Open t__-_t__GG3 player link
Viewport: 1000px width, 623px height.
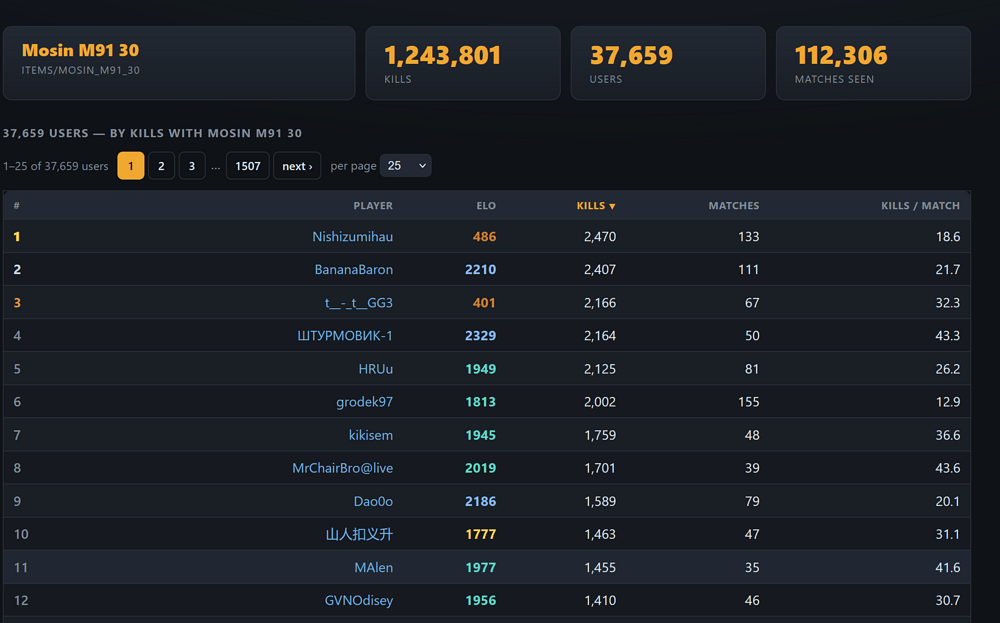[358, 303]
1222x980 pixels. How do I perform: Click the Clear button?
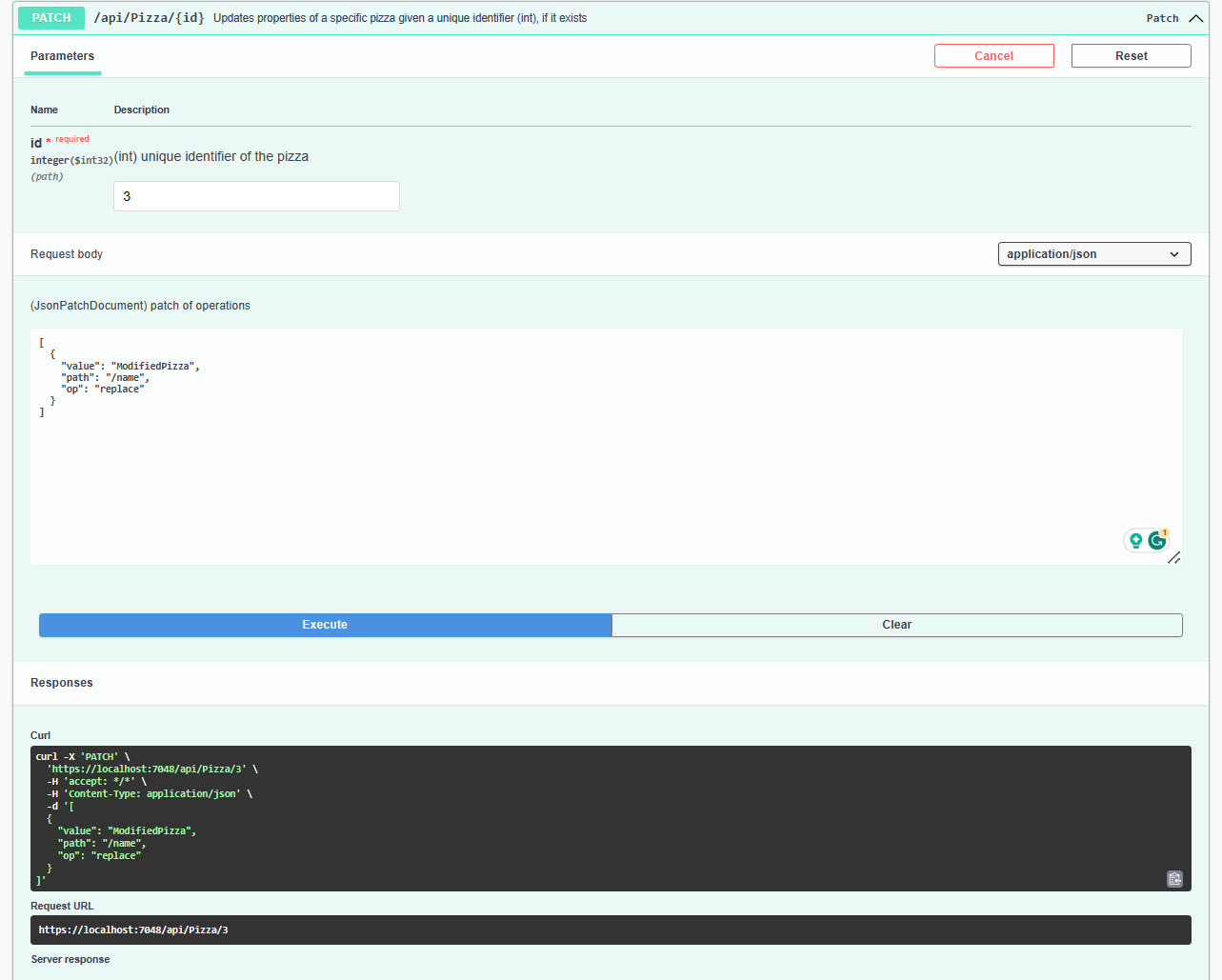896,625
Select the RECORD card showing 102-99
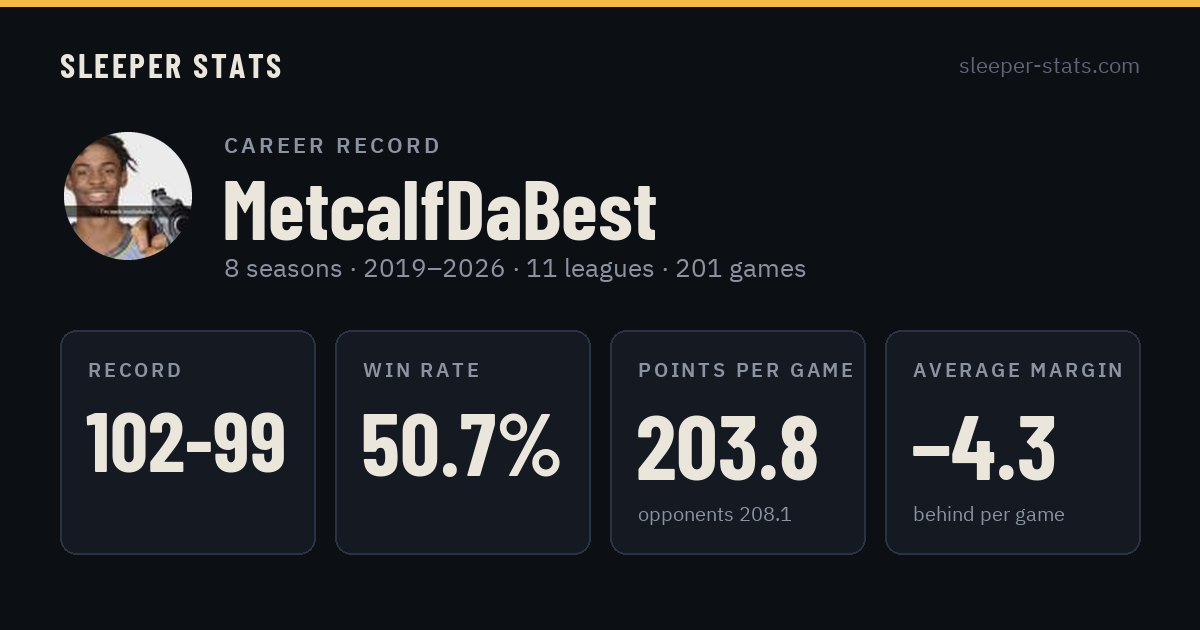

******************************

**WHAT IS REQUIRED**
Reproduce the listing exactly, but keep its images out of the copy.

**EXERCISE RESULT**
Open t__-_t__GG3 player link
Viewport: 1000px width, 623px height.
[358, 303]
1222x980 pixels. How do I perform: Click the Clear button?
896,625
Select the RECORD card showing 102-99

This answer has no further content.